戦略拠点32098楽園 28冊目

戦略拠点32098 楽園 (角川スニーカー文庫)

戦略拠点32098 楽園 (角川スニーカー文庫)

「ねぇ、ガダルバ。流れ星ってなにでできてるんだろうね」

1000年以上にもわたり、汎銀河同盟と人類連合の戦いが繰り広げられている世界。人類連合側が頑なに死守する謎の惑星「拠点32098」そこに汎銀河同盟の兵士ヴァロワが降下に成功する。彼はそこで、人間の少女マリアと人類連合の強化兵士ガダルバに出会う。彼女たちの他には動物も昆虫もおらず、地表には墓標のように数多の廃宇宙戦艦が突き立っていた。ヴァロワはマリア達二人と共に暮らしながら、調査を開始する。この惑星と人間の少女マリアに隠された秘密とは?

とまぁ、こう書くとかなり誤解を招きかねない作品。本作品はこの二人の兵士(彼らは脳の一部を除いてサイボーグ化された、人ではない者達)が、人間の少女マリアとのふれあいを通して、自らの生きる道を探していく作品である。上記のSFチックな設定はあまり必要ない。
元は人間として生まれ、自らをサイボーグ化したヴァロワ。彼にはまだ感情が残っていた。彼自身も、自分には人間らしい何かがあると、「自分」というものが存在すると思っていた。
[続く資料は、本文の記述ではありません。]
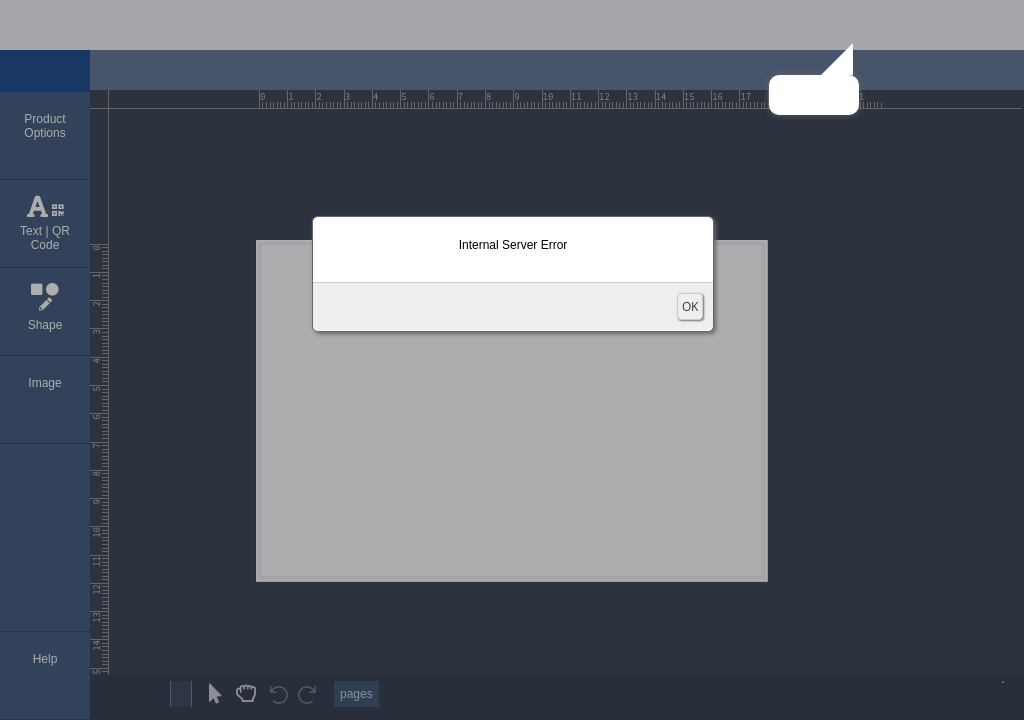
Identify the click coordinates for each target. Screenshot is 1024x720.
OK (690, 306)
しかし、しだいにその思いは揺らいでいく。一方ガダルバは、はじめから戦闘用強化兵として生み出された存在で、感情というものを知らない。そんな二人が、己の存在を自らに問い、相手に問い、時に対立し、やがてはそれぞれがそれぞれの生きる道を決断していく。
この物語には特殊能力対決も恋愛要素もない(幼女はいるけどね!!)。登場人物も3人だけ。第6回角川スニーカー大賞金賞受賞作品だが、たぶん売れなかっただろう。現に本書は絶版で、僕がやっとの思いで手に入れた物も初版だ。重版されたのかすら怪しい。いままで読んできたライトノベルと比べても、異色の作品だと思う。せっかく幼女キャラいるのにいまいち弱いし、SF設定もあんま意味ないし。あとがきによれば後付設定も多々ある模様。もう一回いうけど、読み終わった瞬間、これ絶対売れねーよ!って確実に思える。しかしだからこそ出会えてよかったと思える、淡々とした静謐な空気漂う良作。
ただこの作者、文章はうまいと思うんだけど、なぜか読みづらい。なんかこっちの頭にあるイメージと文章とが唐突にずれるというか、ブチッとノイズが走ったみたいに途切れる箇所が多々あり。なんかの特殊能力だろうか。呪いか。ちなみに入手困難な本らしいので(現に存在を知ってから見つけるまで2年以上かかった)たまたま立ち寄ったブックオフで見つけたときは「ぁぁ゛あ゛あ゛あ゛あ゛あ゛あ゛…あ゛あ゛あ゛あ゛っ!」ってなった。ラッキー。